The tradition of writing biography dictates speaking authoritatively, but as I look at the biographies of figures I "know" well, I find people who seem different from those I encounter in the primary sources. In Marsh's biography, for example, we have such index entries under Dietrich Bonhoeffer as "arrogance and pretensions of," "boredom and doldrums of," "drug use of" (this refers to prescription drugs, but the idle glancer could be forgiven for assuming an addict), "indolence and indulgences of," "as late riser,""religious practice lacking in," and "restlessness of." Bonhoeffer, like most of us, was from time to time guilty of  boredom, arrogance, pretension, indolence, restlessness, sleeping in, and self indulgence, but this effete, spoiled rich person is not predominately the Bonhoeffer I encountered in my research. Bonhoeffer was wealthy, entitled and privileged and we distort the historical reality if we ignore this, but  his life,  as I understand it, was a struggle (not always successful, but who of is or should be held to perfection?) against privilege. Bonhoeffer knew that privilege could stifle, stunt and dull a person, especially spiritually.  He fought, as he wrote to Sabine, against being sucked into the vortex of "bourgeois" security, understanding that this preference for safety took the vital edge off of living and led down the road to moral compromises he loathed to make. Did he sometimes lean into his privilege: yes, especially as the noose tightened around him during the war, but he was usually (not always) aware of the choices he was making--and he tried to used his privilege as a wedge against Nazism, not merely a way to play it safe as others suffered. His life is interesting because of the moral and ethical dilemmas he faced with his eyes open.

The Bonhoeffer I came to know, rather than indolent, was almost dizzyingly active, and biographers are constantly making mistakes because it's difficult to keep up. The Bonhoeffer I encountered returned a deck of cards his sister sent him in prison because he didn't want to fritter his time away mindlessly playing solitaire in his cell (hardly a mark of indolence)--and  in prison kept himself remarkably busy, working in the sick bay, doing handwriting analysis, playing chess, reading, writing and trying to exercise.
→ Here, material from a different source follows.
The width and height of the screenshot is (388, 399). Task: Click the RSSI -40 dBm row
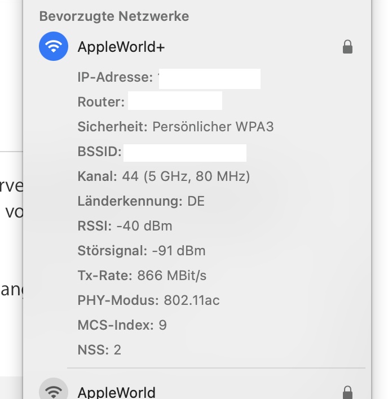click(125, 226)
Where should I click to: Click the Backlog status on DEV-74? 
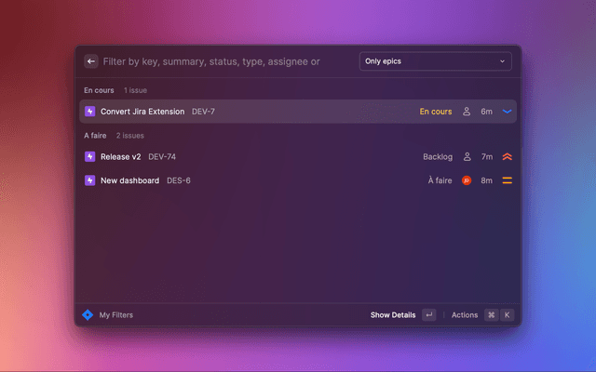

While free, he was so active that sometimes he exhausted the healthy Bethge, and his incessant demands that his friend keep up could become a source of contention.



Perhaps not Marsh's "flamboyant abbot."

I say this not to bash Marsh, who wrote a lyrical biography, but because it makes me wonder how much any writer's self distorts a biography--and because biography should generate conversation, not be seen as the definitive answer to the question of who a person was. As I reflect on my own book, I tend to want to go back and make it more open-ended, more tentative, more transparent about the decisions that go into interpreting another's life--and yet I recognize that too as the stuff of another kind of writing. In the end, as Bonhoeffer himself would have said, one must act in the world, makes decisions and move forward.

Like historical fiction or any history writing, a writer's work, positioned necessarily in his or her own place and time, says as much about the writer's historical moment as about the period covered. Anachronisms clash. Perhaps that is the most interesting part of this form of writing and reading, the clash of times and places. For our times are not Bonhoeffer's time, and the question remains: what do we learn and what do we distort when we bring the two together?